Quote:
Originally Posted by
saurau
Hi,
I have given access to user mwadmin in shudders file as :
mwadmin ALL:NOPASSWD:/www/* /usr/* /opt/*
However, not able to execute below command:
sudo mkdir -p /usr/test
[sudo] password for mwadmin:
Sorry, user mwadmin is not allowed to execute '/bin/mkdir -p /usr/test' as root.
Quote:
Originally Posted by
saurau
We need a user to have all permissions under /usr Dir which is owned by root.
Even if you set that up correctly, on your system, according to the diagnostic message, mkdir isn't under the /usr hierarchy.
More importantly, as I said, there are multiple errors in your attempt at a sudoers entry.
Did you edit sudoers using visudo? I suspect not, because it would have detected a syntax error (it should be an equals sign after the host specification, not a colon).
Aside from that, there are other non-syntactic, logical errors. Command specifications are comma-delimited. Your command specification will be treated as one long spec, not three. Only files in /www/ will match and the other two patterns are used to restrict the command's arguments.

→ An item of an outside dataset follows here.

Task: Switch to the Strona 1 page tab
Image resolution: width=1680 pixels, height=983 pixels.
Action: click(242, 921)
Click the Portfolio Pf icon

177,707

Even if you delimited the command specifications correctly, the wildcards would not behave as you expect. As with shell pattern matching (aka globbing), the * will not match /. This means that /usr/* only matches files in /usr. It will match /usr/bin/, the directory itself, but not any of the executables of interest in /usr/bin and /usr/sbin.
Wildcards are unnecessary to match all files in a directory. The command specification can list a directory directly and that will be interpreted as matching any executable within it.
You really should spend an evening with the sudo, sudoers, and visudo documentation and inform yourself.